> **AIM OF THE TASK**:
Print the entries verbatim, leaving out the images they contain.
** Opening EXERCISE INPUT block **
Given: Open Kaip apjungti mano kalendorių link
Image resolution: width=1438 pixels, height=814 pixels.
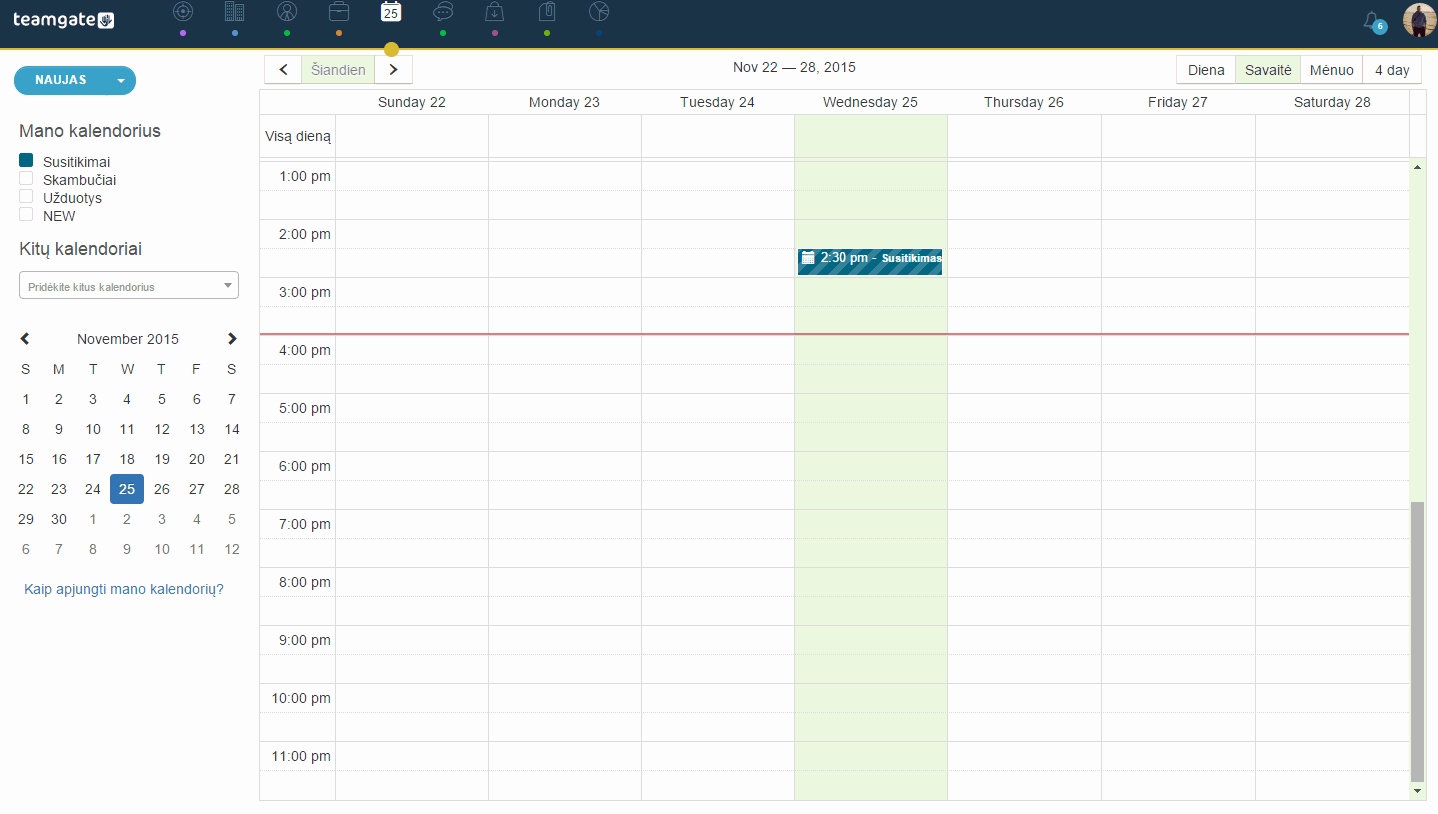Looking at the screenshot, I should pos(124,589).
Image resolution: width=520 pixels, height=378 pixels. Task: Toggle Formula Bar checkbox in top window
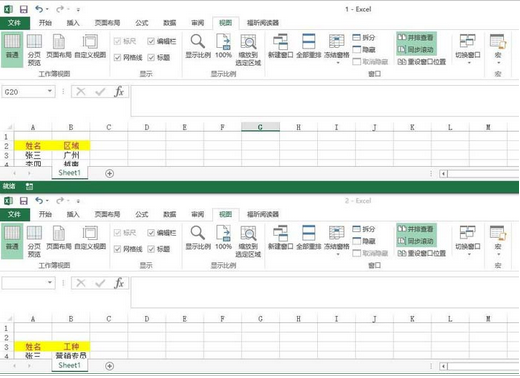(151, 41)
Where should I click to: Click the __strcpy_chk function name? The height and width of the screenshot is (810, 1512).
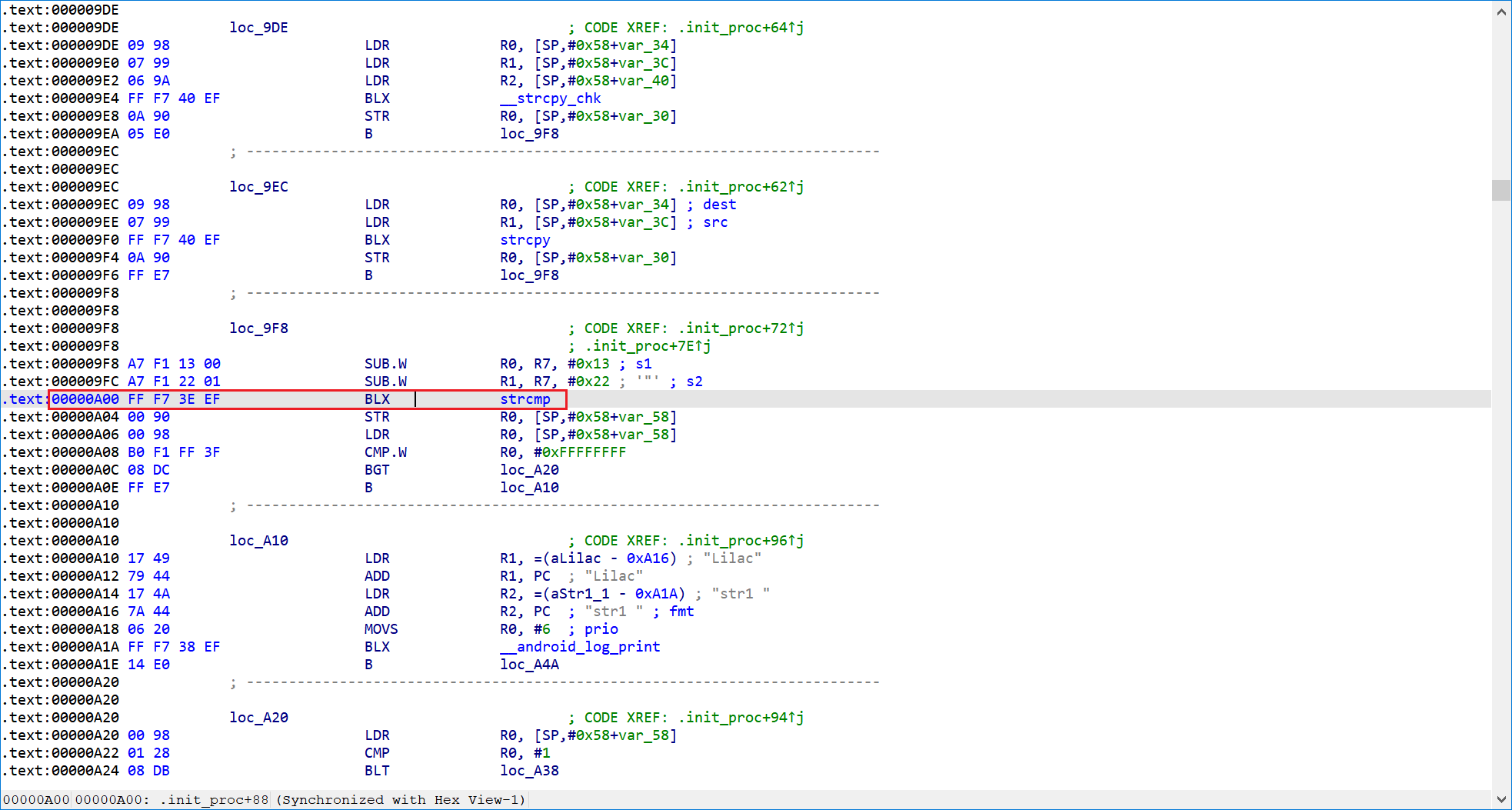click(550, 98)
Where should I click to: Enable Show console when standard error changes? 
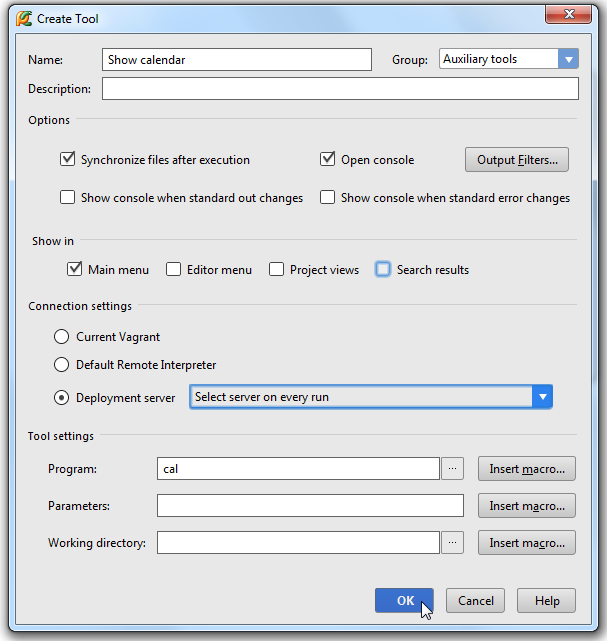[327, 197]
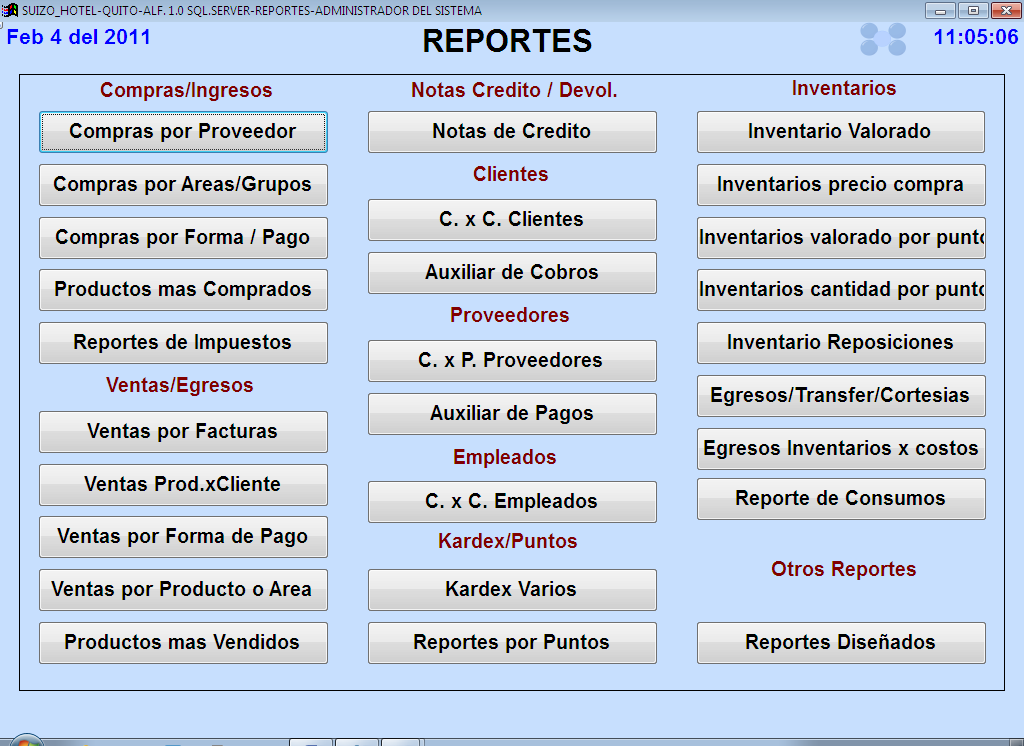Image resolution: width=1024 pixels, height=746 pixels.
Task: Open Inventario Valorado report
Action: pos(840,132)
** Closing EXERCISE INPUT block **
> **ANSWER FOR THE TASK**:
Given: Open Kaip apjungti mano kalendorių link
Image resolution: width=1438 pixels, height=814 pixels.
Looking at the screenshot, I should pos(124,589).
Image resolution: width=520 pixels, height=378 pixels. Task: Toggle Formula Bar checkbox in top window
(151, 41)
Where should I click to: Click the __strcpy_chk function name? The height and width of the screenshot is (810, 1512).
click(550, 98)
Where should I click to: Enable Show console when standard error changes? 
[327, 197]
Image resolution: width=1024 pixels, height=746 pixels.
Task: Open Inventario Valorado report
Action: pos(840,132)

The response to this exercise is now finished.